# Document passage
******

Council approves paramedic-led management of AED program in Lanark County

The Lanark County Paramedic Service will assume management responsibilities for AEDs across the county as part of an ongoing effort to enhance emergency medical services in the communities they serve. – Lanark County Paramedic Service Facebook

The Lanark County Paramedic Service (LCPS) will assume management responsibilities for Automated External Defibrillators (AEDs) across the county, following approval by Lanark County Council earlier this month. This decision comes as part of an ongoing effort to enhance emergency medical services within the community.

During a recent corporate services committee meeting, Deputy Clerk Megan Beson outlined the transition, noting that the Public Access Defibrillator (PAD) Program Policy, initially adopted by council in 2011, will undergo updates. The PAD program was established to ensure accessibility to advanced medical care in designated public facilities. Staff will bring an updated policy to a future committee meeting.

Originally supported by funding from the Heart and Stroke Foundation, the program facilitated the installation of 126 AEDs in various public buildings throughout the county and Smiths Falls. However, with the expiration of the contract awarded to AED Authority, the county saw an opportunity to reassess management services.

Beson highlighted that the LCPS, equipped with capable staff and a desire to oversee the AED program, presents a cost-effective solution, saving an estimated $14,000. This shift also promises benefits such as compatibility with existing equipment, on-site CPR and AED training by paramedics, streamlined patient record-keeping post-AED usage, improved awareness of AED locations, and an enhanced level of medical care in the community.

Furthermore, the move towards paramedic-led management opens avenues for potential program expansions, such as the “Neighbours Saving Neighbours” initiative, fostering a stronger network of emergency response within Lanark County.


Council received the summary of Lanark County Paramedic Service (LCPS) activities for 2023, as presented to the corporate services committee on Feb. 15 by LCPS Chief Travis Mellema.

Mellema outlined achievements in the Community Paramedicine Program, which has been extended until March 2026. Last year saw an increase in the number of patients enrolled in the program, along with annualized program expansion funding from the Ministry of Health, allowing for full-time positions and a more stable and formalized team. Since 2019, 1,509 clients have been served.

Now 10 medics rotate monthly between delivering 911 services and community paramedicine services. The number of patient interactions, including in-home and virtual visits, has also increased. Mellema outlined special training for community paramedics, as well in-home services provided, referrals to other community resources and a range of partnerships.

Other program activities included vaccine and wellness clinics for influenza and COVID-19 and a new point of care (POC) diagnostic tool that allows community paramedics to test patients for COVID-19, influenza, RSV and strep in their homes, which increases access to testing for homebound or mobility-challenged individuals. The community paramedics have also been authorized to treat patients over 65 who are at home or in congregate care for COVID-19 or influenza if they have tested positive and have moderate to severe symptoms, as well as treating urinary tract infections for adult females. This helps to divert patients from emergency rooms.

******

# Data for analysis

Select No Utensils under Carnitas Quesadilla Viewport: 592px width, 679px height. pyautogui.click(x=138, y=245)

******

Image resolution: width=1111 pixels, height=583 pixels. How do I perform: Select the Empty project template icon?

******

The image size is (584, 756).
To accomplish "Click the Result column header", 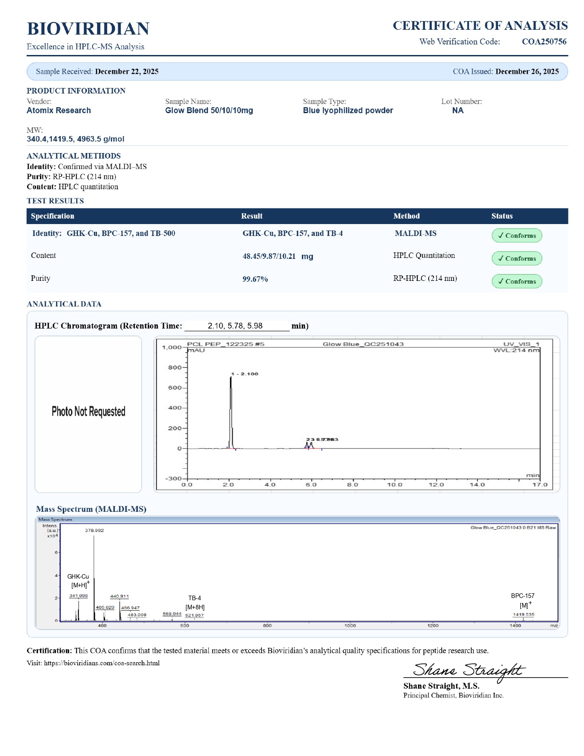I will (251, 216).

******

# Instructions
- a) List the benefits that the Lanark County paramedic article says the shift to paramedic-led AED management promises.
- b) Extend the Lanark County paramedic article, starting after its final sentence.
The entries come from a separate source unrelated to the article.

# Written responses
- a)
- Compatibility with existing equipment
- On-site CPR and AED training by paramedics
- Streamlined patient record-keeping after AED use
- Improved awareness of AED locations
- An enhanced level of medical care in the community

- b)
The service has also joined the External Violence Against Paramedics Program, which helps create a safe working environment with a better understanding of external violence by patients and bystanders paramedics encounter.

Mellema said there were 44 external violence incident reports in 2023.

Other highlights of the report include:

  • Increased contacts with staff for the Lanark County Paramedic Peer Support team and increased training and resources to support staff.
  • An update on operations with the loss of the Almonte base due a to fire in March 2023.
  • Staff promotions and development, along with student practicum placements and recruitment
  • A summary of the more than 11,400 hours of training completed by LCPS paramedics last year.
  • Community outreach activities, including a long-service and save pin ceremony, active shooter
    training with the OPP, the inaugural Lanark County Female First Responders Camp, food drives
    and more.
    Response time standards for sudden cardiac arrest and Canadian Triage and Acuity Scale levels.

Mellema also provided the call summary for 2023, which showed a drop in calls that could be attributed in part to the increased use of the community paramedicine program.

“In 2023, the top three reasons to call 911 were for breathing problems, unknown emergencies or falls,” he said. The busiest day of the week for calls in 2023 was Monday, and the busiest base was Perth, followed by Montague. Peak call volume was between 10 a.m. and 9 p.m., and people aged 51 and older made up about 76 per cent of all calls.

He also gave an overview of the total calls LCPS were dispatched to in other areas. Overall, these calls dropped last year: 2,701 in 2023 compared to 3,253 in 2022, with an increase to Leeds and Grenville but a decrease in Ottawa, Renfrew and Frontenac. Responses by other services in Lanark County increased from 413 in 2022 to 446 in 2023.